— WHAT THE TASK REQUIRES —
Please copy out each line of the listing that contains the word "Open".

— SUPPLIED MATERIAL —
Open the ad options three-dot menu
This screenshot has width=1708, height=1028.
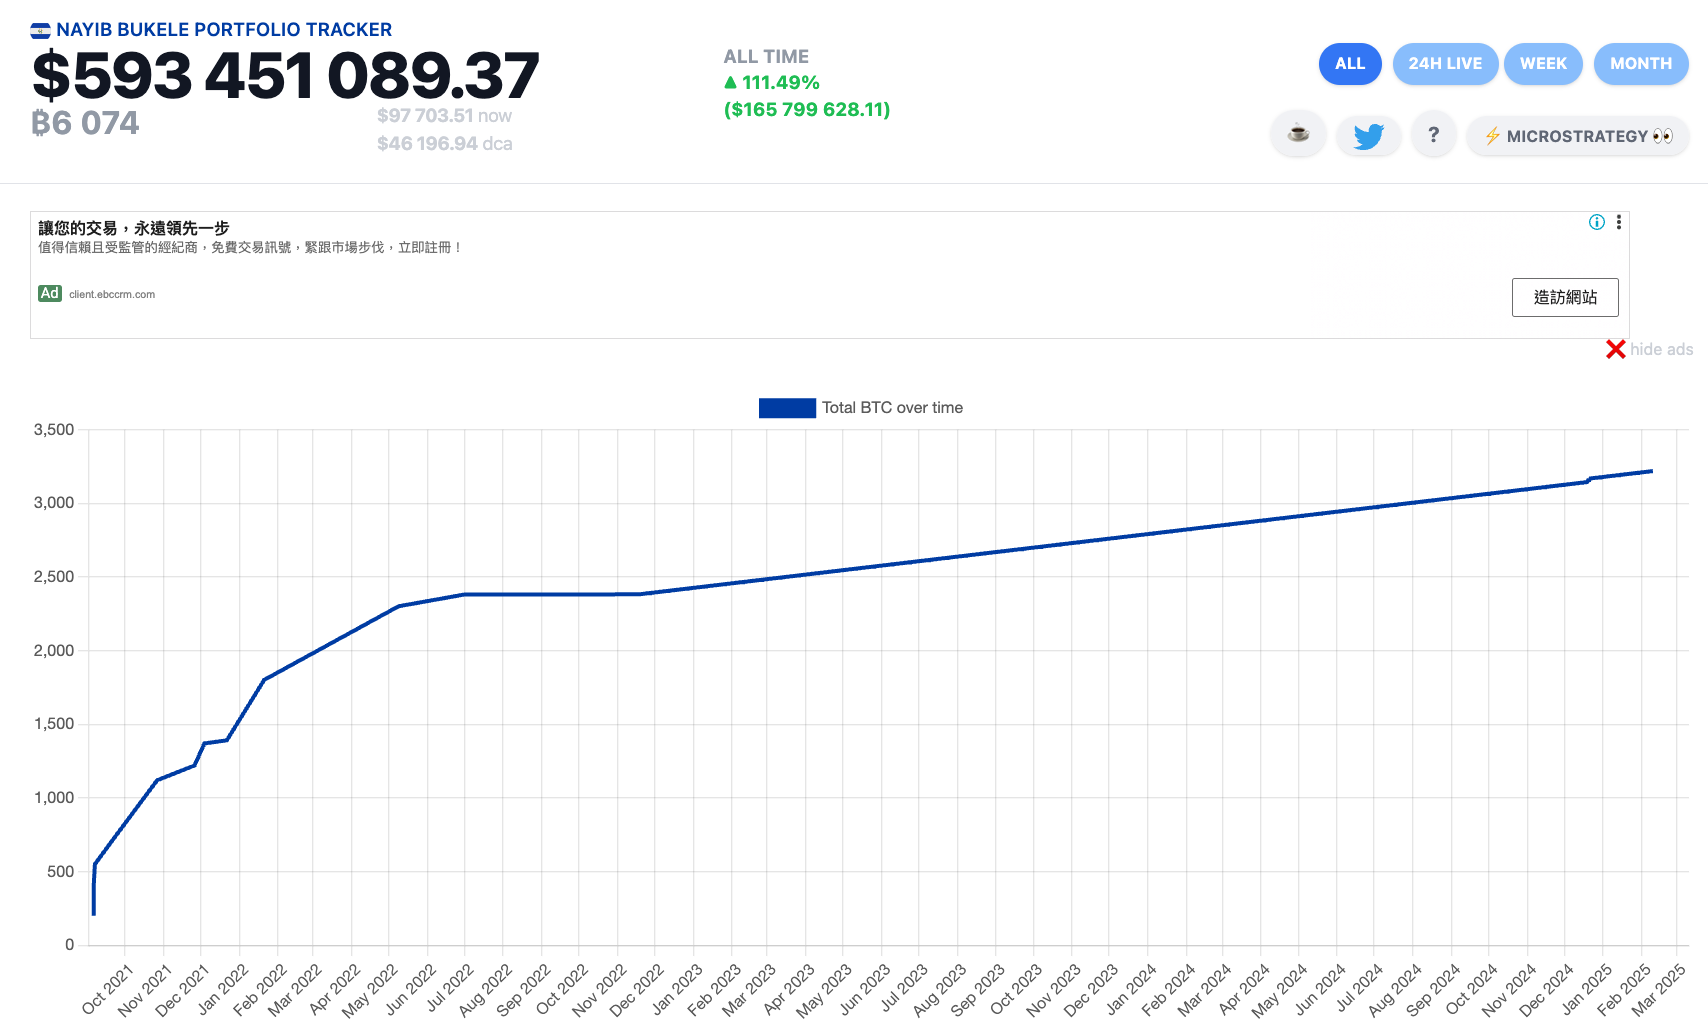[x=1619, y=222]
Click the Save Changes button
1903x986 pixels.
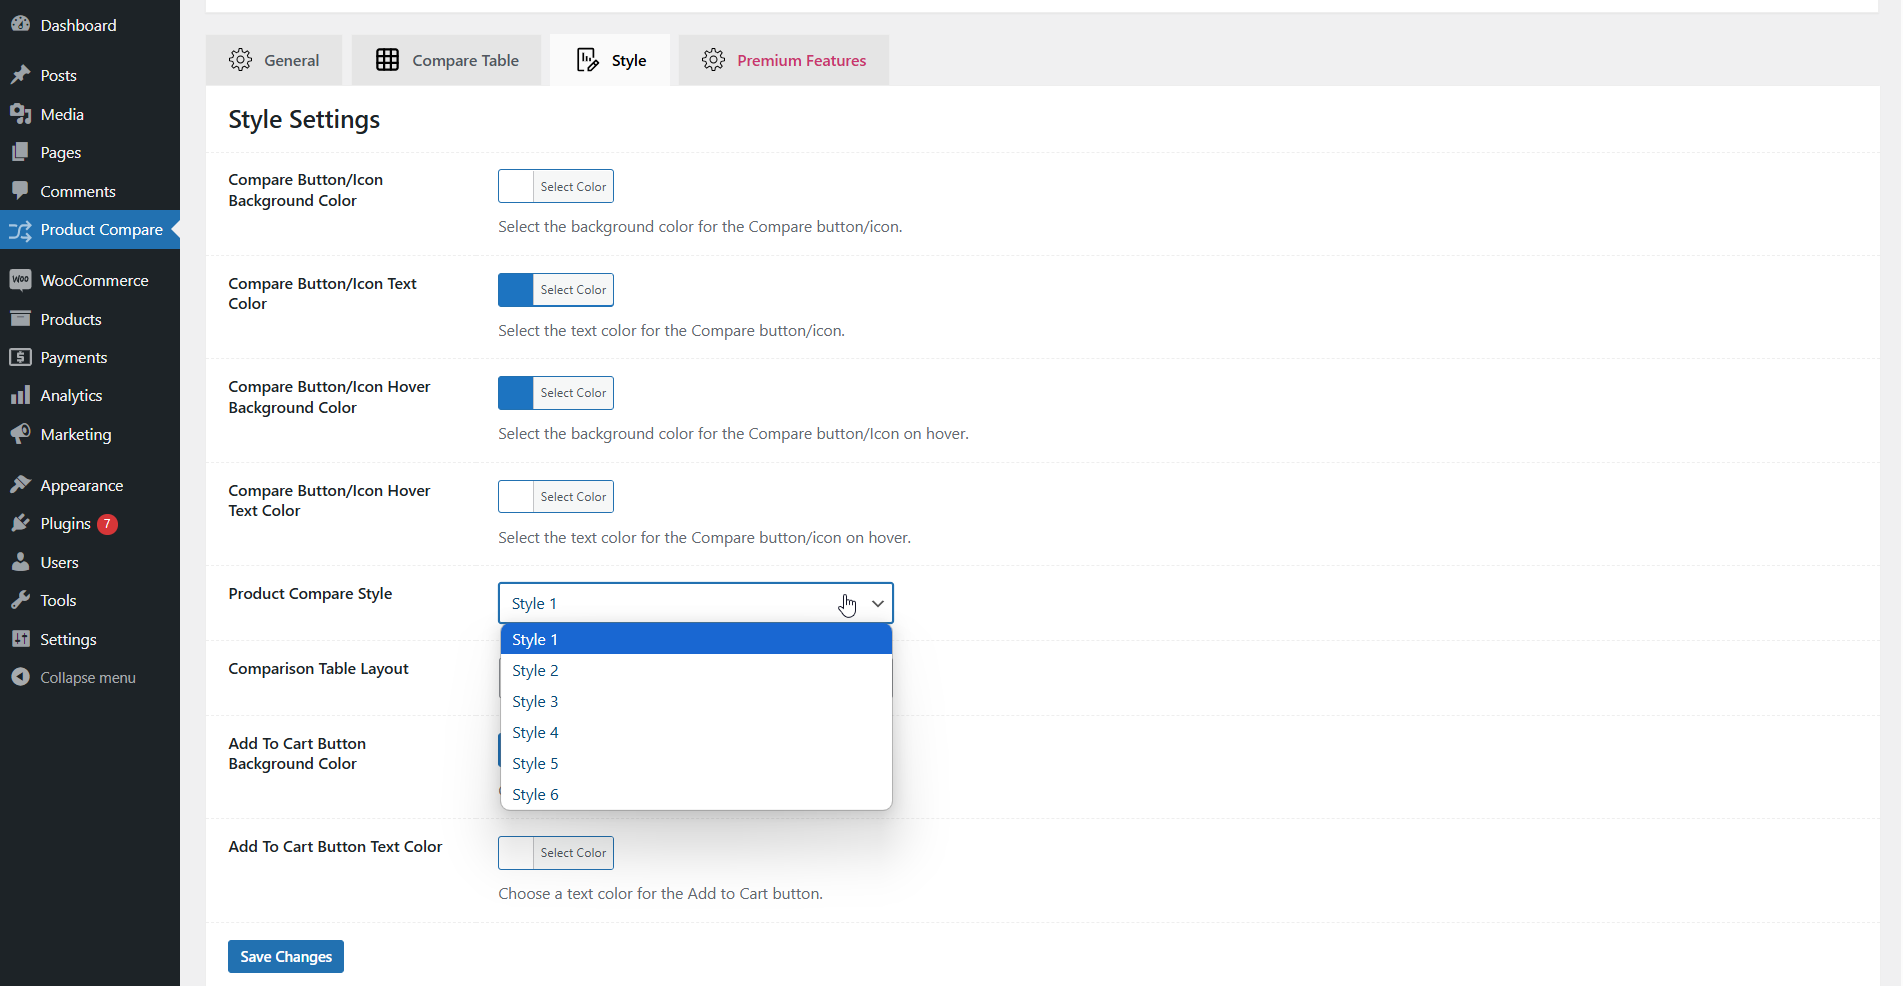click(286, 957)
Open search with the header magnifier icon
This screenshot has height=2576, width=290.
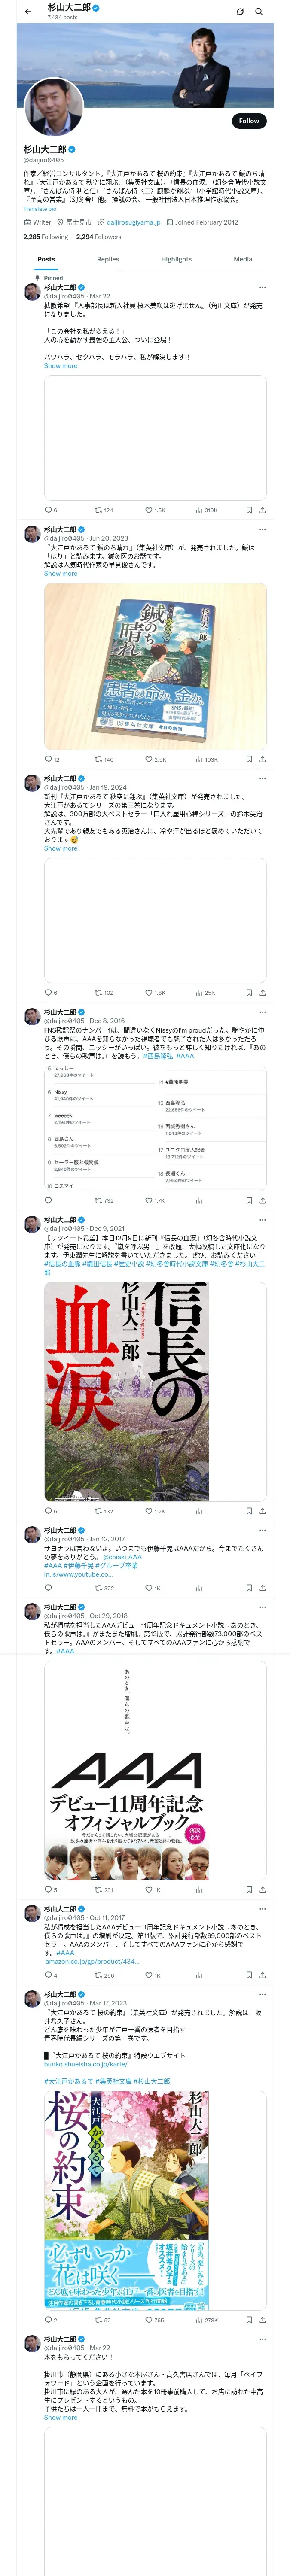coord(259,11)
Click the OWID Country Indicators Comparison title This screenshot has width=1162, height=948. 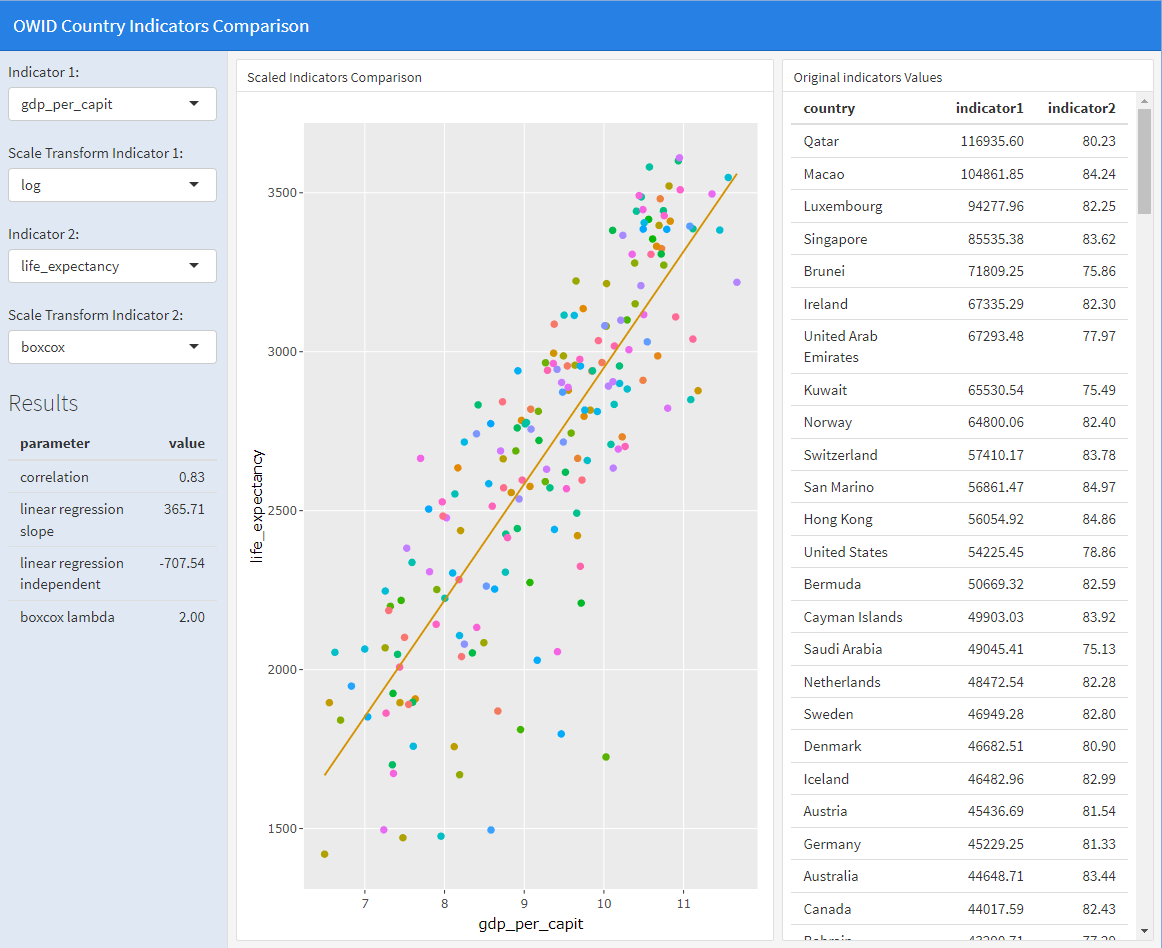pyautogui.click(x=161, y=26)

— PROBLEM SOLUTION —
Open the ad options three-dot menu
Open search with the header magnifier icon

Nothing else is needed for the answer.